Monday, July 29, 2013

Epic Living


Middle school camp. Where we put a cabin of sixth grade girls to sleep three nights out of five with stories from Tell Me the Secrets. Where we take long kayak rides to play in mud and longer ones the next day just to talk. Talk about camp and homesickness and sticking it through. Talk about school and temptation and which leaders they look up to. Talk about how older kids who haven't grown up in the church might not know the things that they do and how they can help them to learn. And, talk about nothing as we simply drift on the quiet of the river.

Where, this year, we designed the games and we built them around teamwork and trust and cooperation - around listening to each other and watching one another's backs. Where no one won - but no one seemed to notice. Where they are active and running and playing from eight in the morning until eleven o'clock at night. Where we talk about Calvary in the lunch line and on the way up from the riverfront. Where their artwork lines the walls of the chow hall and their prayers decorate the activity center.

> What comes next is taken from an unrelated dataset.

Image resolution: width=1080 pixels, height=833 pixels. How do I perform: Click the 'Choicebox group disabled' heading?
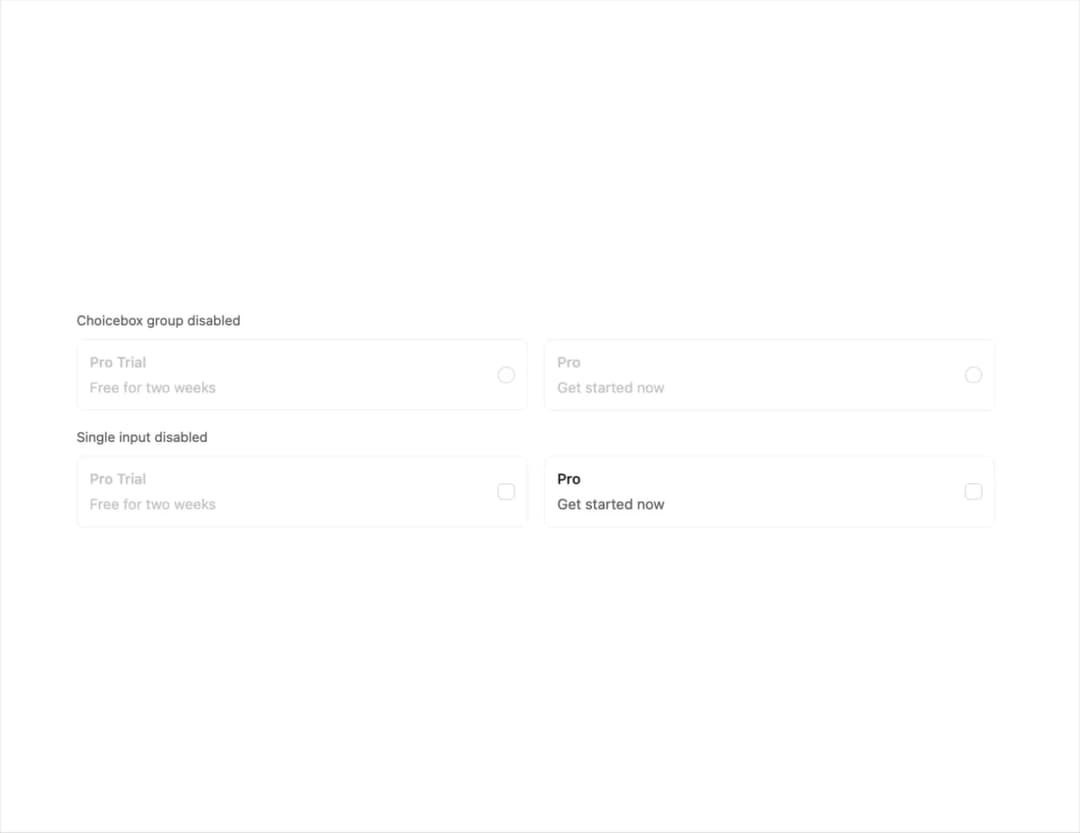tap(158, 320)
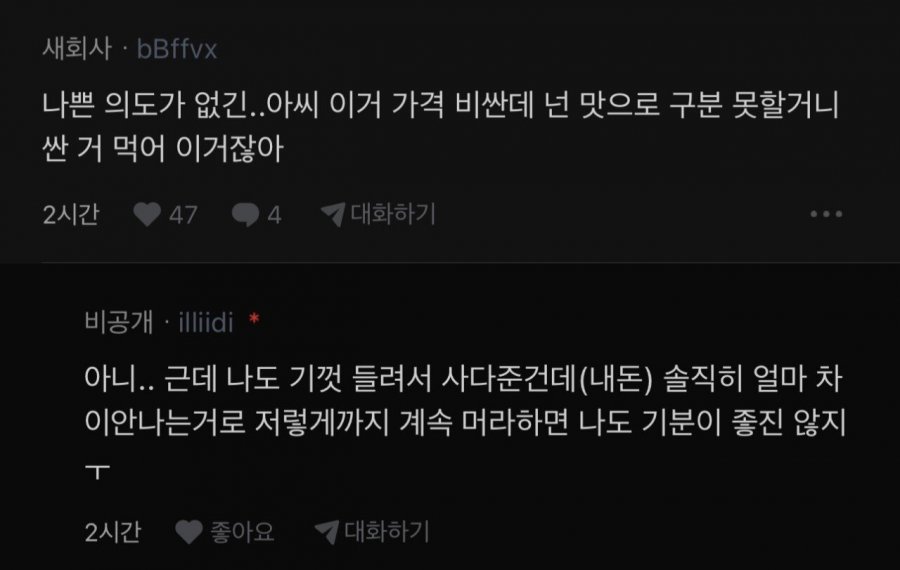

Where they are old enough to flirt and think about relationships but still young enough to be completely engrossed in the building of a sand castle. Where sensory input is our friend and we pass out gum balls to stave off the Wednesday meltdowns - when exhaustion and emotion finally begin to catch up with them, and they realize that they don't know what to do with any of it. Where it is acceptable to cry during music and they talk about feeling God during chapel.

Where we circle the wagons just a little tighter than last year and pull them a little closer, until there is no way for lives not to rub up against each other, against the reality of God. Where their fears can bubble to the surface and be wrapped in constant layers of truth. Truth that they are protected, seen, loved, safe. Truth that hard is normal and struggle does not make them broken.


"Jesus died on the cross for my sins."

It's the first thing to spill from their lips when I ask them for a truth that they heard in Sunday night's chapel, a thought or a belief from the speaker. Any other time, it could have been trite or shallow, a Sunday school answer to a Sunday school question, but it isn't, because the next answers aren't ones that we've given them at all. If you really believed that truth, that Jesus died on the cross for your sins, how would that make you feel?

"Good," they tell me, "safe, comforted, protected."

If you felt that way, how do think you would act?

"Loved, loving," they list ways of being rather than specific actions, but they are so spot on and so unified in their answers that I don't stop to correct them, "happy, relaxed, comfortable."

We move on to other truths, and the actions gradually get more concrete, but I can't help but think that this is it; this is Truth; this is gospel. This is the answer to their fears. This is the core of the epic living that the speaker is talking about, the core of the worship stations that they go to, the core of everything that is camp.

"I can feel good, safe, comforted, and protected, because I believe that Jesus died on the cross for my sins; and, because I feel that way, I can be loved and loving, happy, relaxed, and comfortable."

Perfect love as that which casts out all fear.


This is camp. Where there is no alter call, but they don't need it, because I can see the knowledge of God in their eyes every time that I look at them. Where nothing is sacred and everything is. Where we come home and it doesn't feel so much like coming off of a high, because this year was different.

Quieter. Deeper. More honest.

We played hard. I had the sore muscles yesterday to prove it. But, there was so much more to it than simply playing.

"This year was different." The kids try to explain, but they don't have the words any more than we do, and I am left drawing comparisons to Haiti or to the high school winter retreat, because there is a pattern and season to this thing. A season for the truth to break down walls and quiet conversations to be the the things that set hearts free. A season with fewer "extras" but somehow still more fruit.

They were honest and they were together, and God came to do the messy, beautiful, broken, complicated, simple thing that is the Holy Spirit in the lives of believers.

This is middle school camp 2013 - a year for epic living.